I am safe with my T, he won’t hurt me and after millions of assurances, I know he is not going to leave me with this. Again, I can look back over the last two years and remember the hideous the things I have said to him and see he is not budged. He has remained consistent all the way through.
I trust my T too, I trust him with this stuff more than anyone else. He knows things that it is likely others will never know. I can tell him anything I need or want to without any kind of rejection or judgement from him.
So,I trust my T, I am safe with my T and even though the process has and is changing, I have enough experience to know I can and will eventually tell him what I need to. Why then, am I shaking with fear right now? Why do I feel sick, cannot eat and have such anxiety, that my chest feels like it may explode?
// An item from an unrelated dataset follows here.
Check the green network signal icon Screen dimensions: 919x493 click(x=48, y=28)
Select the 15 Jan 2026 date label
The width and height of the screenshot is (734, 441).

After a difficult week, I felt calm yesterday. Calm, relaxed and ready for today. I felt confident and strong with an attitude of “Bring it on”. I have lost those feelings today. There is fear, there is anxiety and there is panic. It’s not about disclosure, not today. The thing I fear is something within myself, a thought process, a set of feelings. And today I need to approach that aspect of myself that I have kept hidden for years.
While I am not ready to face it as a whole yet- and I hope it will be some time before we do- we will need to face some of it, to deal with where we are at right now. I am afraid. So very afraid.
I can do it, I will do it, I even want to do it- because it will be another step forward on my journey to freedom. I get to be afraid though, right? It’s a scary thing and a horrible place to be.